### [Written task]
Continue the forum reply about converting trigonometry code to VB from the point where it stops, and leave the data that follows it alone.

### [Passage provided]
I was trying to plug through the rest myself.

I think I have most of it figured out, but there were some things I wanted to point out... first, I see you're referencing ArcTan and ArcSin, but those aren't defined in VB, so, are you testing this in VB?  If so, what version?  Or, have you imported a library I don't have?  I switched the references to Atan and Asin, which I think are the same thing (could be wrong).

Second, you had previously declared y as a variable up when defining some date fields, for Year... did you rename that year "y" variable?  I just changed all my references in this to YY, XX, AA etc.

### [Given information]
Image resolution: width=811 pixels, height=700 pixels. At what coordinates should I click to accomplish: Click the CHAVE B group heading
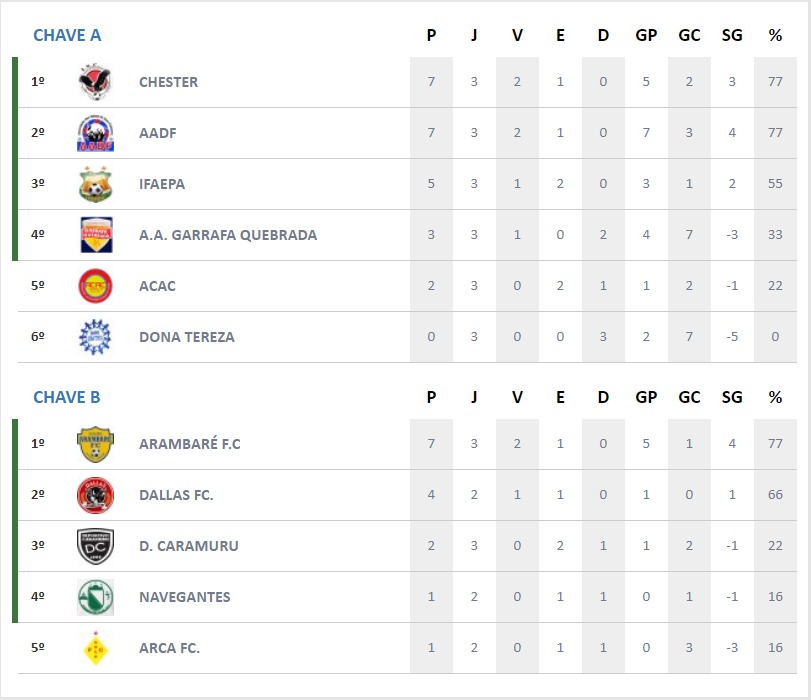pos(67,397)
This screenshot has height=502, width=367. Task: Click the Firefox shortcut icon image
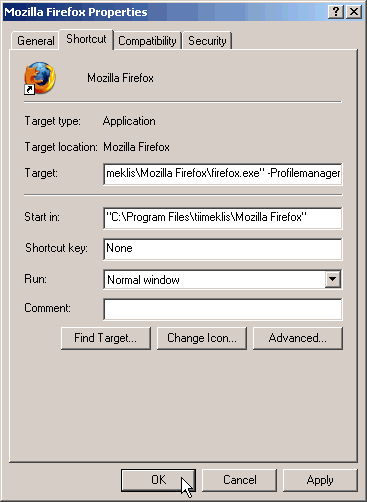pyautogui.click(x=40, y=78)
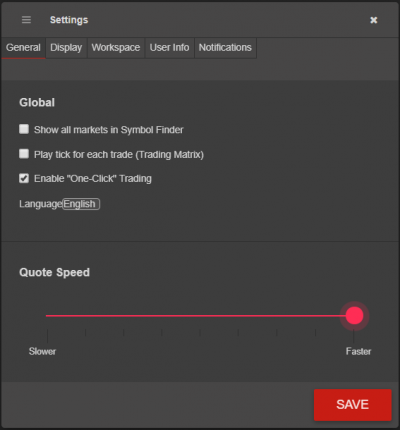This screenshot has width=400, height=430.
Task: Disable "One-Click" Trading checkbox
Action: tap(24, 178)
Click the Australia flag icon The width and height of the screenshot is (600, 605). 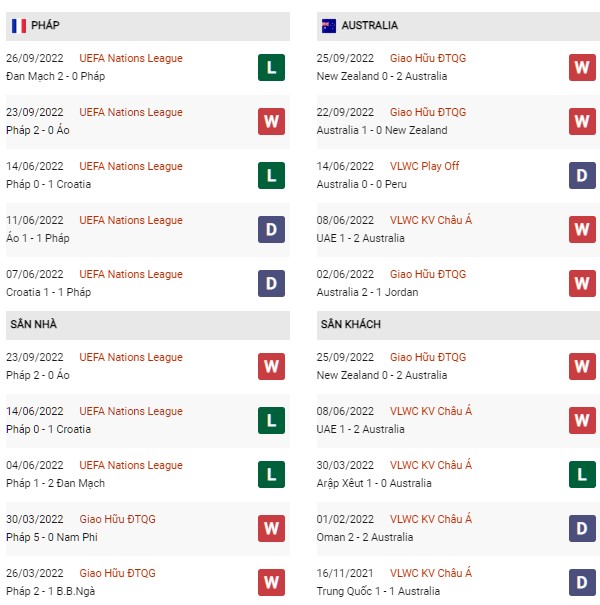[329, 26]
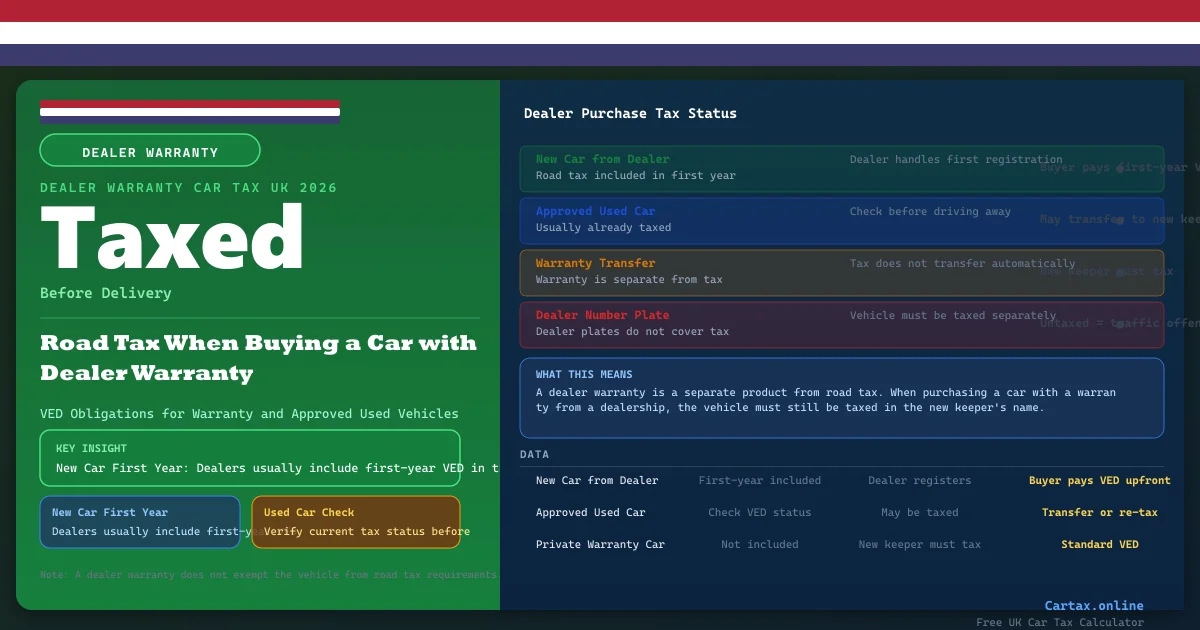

### [Answer for the task]
Third, their logic in this block doesn't make sense:

If x < 0 Then
alpha = a + 180
End If

If y < 0 And x > 0 Then
alpha = a + 360
Else
alpha = a
End If

Because, if X < 0 then alpha will be set to a + 180, but then in the next if statement it will be overlayed with alpha = a.  So, I tried changing that to:

If X < 0 Then
alpha = A + 180
ElseIf (Y < 0 And X > 0) Then
alpha = A + 360
Else
alpha = A
End If

Now, all that said, none of the variables for X, Y, A, alpha or delta come out the way you would expect.  The reason for this is that when most trig functions like cos, sin etc are referenced in literature  they are assuming that you are passing an angle in Degrees.  However, all of the corresponding math functions in VB expect the angle in Radians.  There are simple formulas (provided) for converting to and from Degrees/Radians, but the trick is figuring out where... so, after some trial and error, it looks like all of the values the formulas on this webpage are working with, are in Degrees, therefore, we have to convert them to Radians before passing to the Trig function, then convert back to Degrees after the result is returned.

That works great for everything in item 6.  So, I went back and tried to apply the same change to the lambda calculation in item 4 to see if we could get the formula to work right with their constant... but, I couldn't get it to work :-)  But, maybe if you play around with it, you will!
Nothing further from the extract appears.